Recast part of the material as a Markdown table with the columns "Row" and "Line". Begin at the line that has "Screen dimensions: 1024x768" and stop after the line that has "Action: [24, 674]", skipping blank lines and leaving the pictures out.

**TASK INPUTS**
* * *
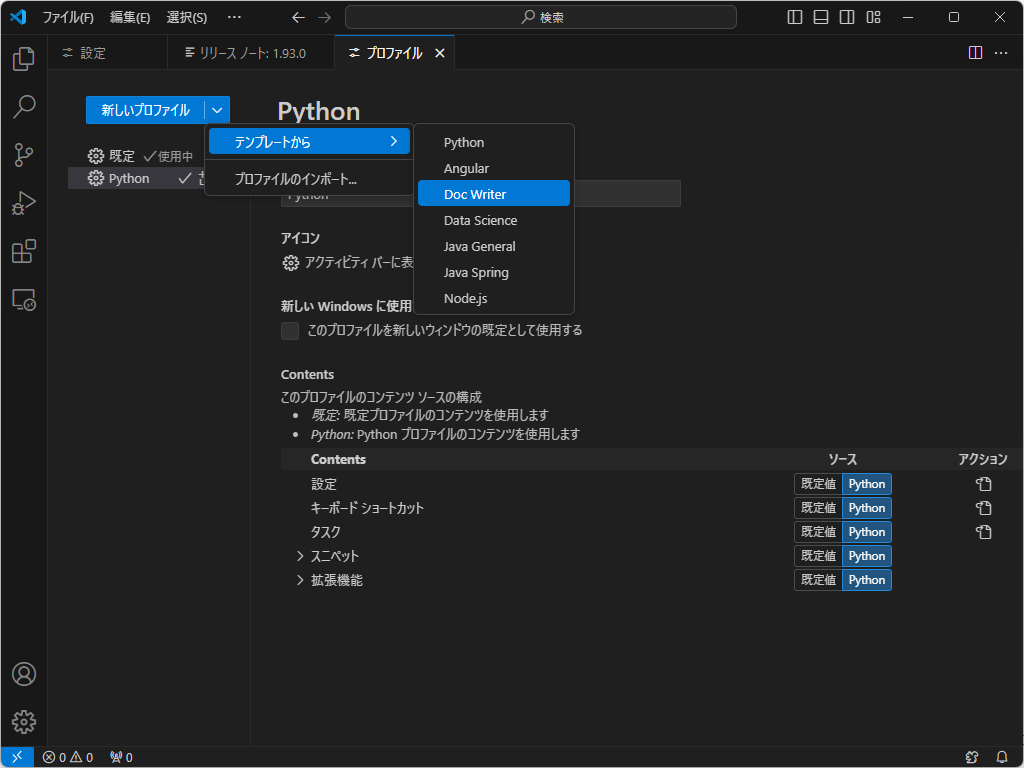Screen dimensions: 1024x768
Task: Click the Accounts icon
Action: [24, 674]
* * *
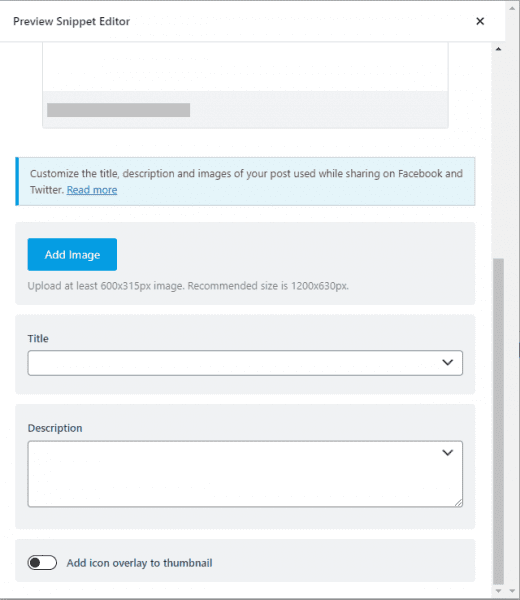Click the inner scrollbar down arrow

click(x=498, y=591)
* * *
**TASK RESULT**
| Row | Line |
|---|---|
| 1 | Screen dimensions: 1024x768 |
| 2 | Task: Click the Accounts icon |
| 3 | Action: [24, 674] |